Boris Johnson has vowed to look “very carefully” at a controversial new national security law for Hong Kong which has been passed by China to see if it breaches a treaty between the UK and Beijing.
The Prime Minister said the Government was “deeply concerned” that the legislation – which would allow authorities to crack down on subversive and secessionist activity in the former British colony – had been passed.
Mr Johnson, answering questions following a major speech in the West Midlands, told reporters: “We are obviously deeply concerned about the decision to pass the national security law in Beijing as it affects Hong Kong.
“We will be looking at the law very carefully and we will want to scrutinise it properly to understand whether it is in conflict with the Joint Declaration between the UK and China. We will be setting out our response in due course.”
Asked whether it would impact on his decision to allow Huawei to be used in Britain’s 5G network, the PM said: “The position is very, very simple: I’m not going to get drawn into Sinophobia because I’m not a Sinophobe.

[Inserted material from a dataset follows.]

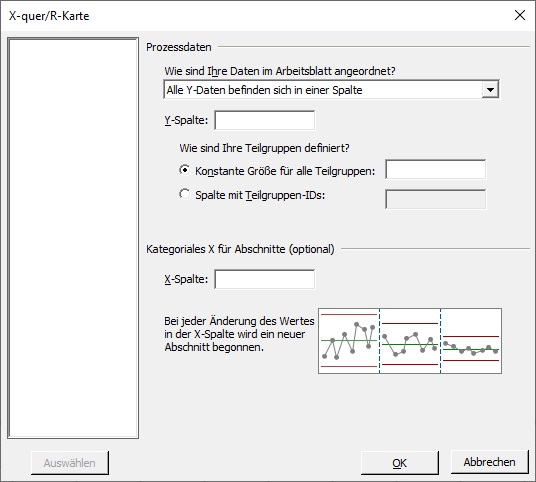Open the 'Alle Y-Daten befinden sich' combo box

(331, 90)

“But on the other hand I do want to see our critical national infrastructure properly protected from hostile state vendors, and so we need to strike that balance and that’s what we’ll do.”

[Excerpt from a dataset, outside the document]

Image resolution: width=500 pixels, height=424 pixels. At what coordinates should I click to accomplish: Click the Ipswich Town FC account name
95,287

Foreign Secretary Dominic Raab described China’s actions as a “grave” and “deeply troubling” step.
He said: “Despite the urging of the international community, Beijing has chosen not to step back from imposing this legislation. China has ignored its international obligations regarding Hong Kong. This is a grave step, which is deeply troubling.
“We urgently need to see the full legislation, and will use that to determine whether there has been a breach of the Joint Declaration and what further action the UK will take.”
Earlier, during Foreign Office questions in the Commons, Mr Raab urged China to “step back from the brink”.
“The success of Hong Kong, the entrepreneurial spirit, the vibrancy, the economic success, has been built on its autonomy in the one country, two systems paradigm.
“That clearly is at threat if China, as we now fear, has enacted the legislation and our worst fears in terms of the substantive detail are borne out.
“It would be bad news for all international businesses not just for the people of Hong Kong but for China.
“Which is why even at this stage we would urge China to step back from the brink, respect the rights of the people of Hong Kong and frankly live up to its international obligations through the joint declaration and to the international community.”
Shadow foreign secretary Lisa Nandy said he should not to “waver” on support for Hong Kong.
“(Mr Raab) told me in this House a few weeks ago that at its application Britain would act. That law comes into force tomorrow (Wednesday), he must not waver.”
And shadow foreign office minister Stephen Kinnock called on the Government to stop being “absent” when it comes to China.